Capítulo 36


       Segui com Uriah até a antiga sala no qual tudo me foi revelado. Estava intacta, como se eu não tivesse partido aquela mesa em duas partes e quebrado tudo quando estive com a esfera da verdade.
         Eu tentava assimilar todas as informações que eram jogadas para mim, mas sem sucesso. Poucas horas no palácio do céu tinham sido dois anos na terra.
        Me sentei e Uriah ficou ao meu lado, como uma sentinela para defender sua rainha, estremeci com a possibilidade, com toda a certeza o garoto não lutaria uma batalha perdida, não enquanto eu viver.
        Yara ficou de frente para mim, tentando entender o que estava acontecendo, ou como eu havia voltado. Com toda certeza teria que explicar, mas primeiro tinha que garantir uma coisa.
        — Peça para gingar não espalhar essa informação, o imperador iria adorar saber que não estou morta como ele pensa — pedi e Yara confirmou com a cabeça, em seguida se virou para um caçador.
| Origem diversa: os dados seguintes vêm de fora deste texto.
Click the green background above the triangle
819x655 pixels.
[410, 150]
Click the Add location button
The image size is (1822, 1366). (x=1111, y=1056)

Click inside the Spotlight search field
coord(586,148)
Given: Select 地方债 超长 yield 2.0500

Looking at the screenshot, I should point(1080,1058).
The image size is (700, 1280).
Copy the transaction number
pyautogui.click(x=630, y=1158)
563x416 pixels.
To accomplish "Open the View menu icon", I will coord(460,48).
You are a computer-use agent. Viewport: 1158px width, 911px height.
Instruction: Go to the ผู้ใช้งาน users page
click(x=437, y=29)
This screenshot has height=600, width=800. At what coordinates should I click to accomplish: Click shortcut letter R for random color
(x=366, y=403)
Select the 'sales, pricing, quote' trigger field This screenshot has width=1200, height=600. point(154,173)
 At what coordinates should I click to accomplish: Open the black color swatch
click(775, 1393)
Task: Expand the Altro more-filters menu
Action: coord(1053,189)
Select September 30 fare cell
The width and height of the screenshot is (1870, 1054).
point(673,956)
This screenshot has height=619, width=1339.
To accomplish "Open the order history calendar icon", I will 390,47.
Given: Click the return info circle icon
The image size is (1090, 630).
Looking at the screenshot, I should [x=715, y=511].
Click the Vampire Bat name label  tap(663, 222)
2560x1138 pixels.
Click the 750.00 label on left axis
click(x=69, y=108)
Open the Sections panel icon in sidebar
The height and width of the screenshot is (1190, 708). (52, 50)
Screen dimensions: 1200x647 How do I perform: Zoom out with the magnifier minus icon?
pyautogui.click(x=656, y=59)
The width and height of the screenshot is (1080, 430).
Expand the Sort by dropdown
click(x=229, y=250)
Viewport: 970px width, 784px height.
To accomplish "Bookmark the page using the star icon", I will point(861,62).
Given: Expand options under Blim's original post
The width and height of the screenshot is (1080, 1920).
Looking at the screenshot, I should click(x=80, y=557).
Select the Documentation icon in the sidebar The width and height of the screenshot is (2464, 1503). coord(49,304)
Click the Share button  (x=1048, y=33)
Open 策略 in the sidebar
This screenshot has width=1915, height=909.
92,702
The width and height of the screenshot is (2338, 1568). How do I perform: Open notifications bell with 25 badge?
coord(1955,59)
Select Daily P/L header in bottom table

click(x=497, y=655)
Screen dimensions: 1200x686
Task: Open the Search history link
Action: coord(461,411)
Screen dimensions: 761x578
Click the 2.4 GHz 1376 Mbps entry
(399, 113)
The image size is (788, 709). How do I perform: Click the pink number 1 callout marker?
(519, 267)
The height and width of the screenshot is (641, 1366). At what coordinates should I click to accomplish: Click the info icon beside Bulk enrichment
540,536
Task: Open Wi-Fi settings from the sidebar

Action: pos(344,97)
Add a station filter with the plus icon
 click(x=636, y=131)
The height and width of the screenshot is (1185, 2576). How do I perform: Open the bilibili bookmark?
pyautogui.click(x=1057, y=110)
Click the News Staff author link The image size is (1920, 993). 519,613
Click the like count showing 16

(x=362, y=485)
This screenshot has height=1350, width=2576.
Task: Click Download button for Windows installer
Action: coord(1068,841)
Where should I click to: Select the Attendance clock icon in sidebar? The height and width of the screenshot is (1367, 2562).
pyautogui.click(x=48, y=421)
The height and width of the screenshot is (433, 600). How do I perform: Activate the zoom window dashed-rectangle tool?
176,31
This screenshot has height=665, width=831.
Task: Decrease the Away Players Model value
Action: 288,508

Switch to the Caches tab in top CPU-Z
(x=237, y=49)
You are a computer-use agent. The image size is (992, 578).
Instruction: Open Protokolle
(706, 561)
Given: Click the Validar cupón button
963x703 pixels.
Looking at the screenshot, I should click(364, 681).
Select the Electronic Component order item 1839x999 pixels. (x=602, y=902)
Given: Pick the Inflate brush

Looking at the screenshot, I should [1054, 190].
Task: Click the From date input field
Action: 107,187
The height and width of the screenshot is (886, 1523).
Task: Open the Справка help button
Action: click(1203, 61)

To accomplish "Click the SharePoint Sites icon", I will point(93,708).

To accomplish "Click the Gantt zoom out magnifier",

        — Ingen ska veta att kristallrosen har återvänt från de döda — disse ela na língua antiga. E entendi como: Ninguém deve saber que a Kristallrosa voltou dos mortos.
        Ela se virou para mim e olhou para Uriah, mantendo sua expressão gentil de sempre. Era incrível como mesmo depois de dois anos, sua gentileza continuava a mesma.
        — E você, quem é? — perguntou ela a ele. 
        Uriah olhou para mim e acenei positivamente com a cabeça para que a respondesse. Percebi que o garoto começava a confiar melhor em mim há pouco tempo, e tomei aquilo como uma dádiva.
        — Sou Uriah, Uriah...
        — Rigdor, agora é um Rigdor — interrompi antes que ele dissesse seu sobrenome verdadeiro.
        — É um prazer, Uriah. Sou Moth'er Yara, Mestra-Sacerdotisa desse povo.
        — O que houve com as outras? — perguntei. De todas as Mestra-Sacerdotisas, com certeza Yara era a última a ser cogitada para governar o povo Manak.
        — Vamos chegar lá... — ela voltou a olhar para Uriah —, querido, pode esperar lá fora? Se quiser eu peço para Makir levar você para brincar com as crianças daqui.
         Ele olhou para mim de novo e confirmei com a cabeça. Uriah deixou seu arco comigo e um dos caçadores levaram ele corredor adentro. Yara acenou com a mão para que seus protetores saíssem e fechou a porta por dentro.
         — Como pode estar viva? O imperador espalhou por aí que matou você — perguntou ela voltando para a cadeira.
         — Eu morri mesmo... encontrei minha mãe no palácio do céu, sou filha de Riviera.
         — Então é uma confirmação de que você de fato é a garota da profecia?
        Assenti.
         — Como voltou?
         — Tudo que acredita sobre deuses, não é verdade, os Siefes existem e foi com uma longa conversa que consegui convencer eles a me ressuscitar.
         — E isso demorou dois anos?
         — Lá no palácio do céu foram apenas algumas horas — fiz uma breve pausa e continuei —, o que aconteceu em dois anos?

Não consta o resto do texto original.